Planning genetic studies in human stroke: Sample size estimates based on family history data

Abstract

Background: Identification of stroke risk genes in humans has relied on case-control methods to determine the association between candidate genes and disease. Alternative approaches include linkage analysis using affected sibling pairs, transmission disequilibrium testing (TDT), and sibling TDT (S-TDT). Despite theoretical benefits, the feasibility of these methods in stroke remains unknown. Methods: Family history was determined in 727 patients with ischemic stroke and 623 control subjects. These data were used to estimate the number of stroke patients required for the different study designs. Results: A family history of any stroke occurring at ≤65 years was an independent risk factor for ischemic stroke at all ages (OR 1.47, 95% CI 1.0]2 to 2.12, p = 0.04) and a stronger risk factor for young (≤65 years) ischemic stroke (OR 2.25, 95% CI 1.43 to 3.55, p < 0.0001).
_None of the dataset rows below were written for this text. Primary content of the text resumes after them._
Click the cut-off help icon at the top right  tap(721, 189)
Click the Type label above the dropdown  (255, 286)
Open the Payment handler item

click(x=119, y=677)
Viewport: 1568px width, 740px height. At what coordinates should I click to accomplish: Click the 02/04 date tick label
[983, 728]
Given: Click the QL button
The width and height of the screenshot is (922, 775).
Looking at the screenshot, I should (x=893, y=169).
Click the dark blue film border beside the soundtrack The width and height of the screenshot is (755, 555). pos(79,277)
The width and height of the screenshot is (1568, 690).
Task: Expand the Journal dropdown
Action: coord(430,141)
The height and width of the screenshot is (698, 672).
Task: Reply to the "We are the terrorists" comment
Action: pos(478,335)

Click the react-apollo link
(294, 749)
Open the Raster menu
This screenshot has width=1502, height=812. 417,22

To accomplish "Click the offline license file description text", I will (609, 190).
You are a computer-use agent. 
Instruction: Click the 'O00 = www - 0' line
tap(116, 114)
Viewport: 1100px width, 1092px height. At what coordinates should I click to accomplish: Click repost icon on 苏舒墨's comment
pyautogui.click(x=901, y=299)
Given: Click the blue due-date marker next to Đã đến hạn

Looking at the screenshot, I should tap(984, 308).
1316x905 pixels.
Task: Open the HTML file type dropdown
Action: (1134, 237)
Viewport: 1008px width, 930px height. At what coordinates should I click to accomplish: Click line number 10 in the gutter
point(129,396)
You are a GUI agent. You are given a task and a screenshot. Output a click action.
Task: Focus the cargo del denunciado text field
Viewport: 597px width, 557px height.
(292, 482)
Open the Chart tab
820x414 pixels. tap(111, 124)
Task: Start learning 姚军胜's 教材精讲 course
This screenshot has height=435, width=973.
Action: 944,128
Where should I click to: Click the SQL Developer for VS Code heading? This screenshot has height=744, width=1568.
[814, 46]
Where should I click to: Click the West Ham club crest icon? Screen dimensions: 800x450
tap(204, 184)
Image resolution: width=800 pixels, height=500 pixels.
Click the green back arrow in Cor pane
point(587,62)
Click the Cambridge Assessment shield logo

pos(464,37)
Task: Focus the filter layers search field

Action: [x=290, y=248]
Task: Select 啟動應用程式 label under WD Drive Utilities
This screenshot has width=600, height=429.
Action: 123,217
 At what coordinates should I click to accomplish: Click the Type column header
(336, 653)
For early-onset ischemic stroke, the sibling risk ratio was estimated to be 3.08. Assuming three major stroke loci, collection of 953 affected sibling pairs (both ≤65 years) would be needed for a linkage study, and 115,472 ischemic stroke patients would have to be screened to achieve this sample size from the authors' population. The predicted sample sizes for association studies to detect a gene conferring an OR of 2.0 were case-control methodology (414), TDT (414), and S-TDT (617), which would require screening of 820, 31,680, and 3,062 cases. Conclusion: Alternative genetic approaches are feasible, but TDT and linkage studies using the affected sib-pair methodology may require large multicenter collaborations. S-TDT approaches appear more practical. These estimates will aid in planning of such studies.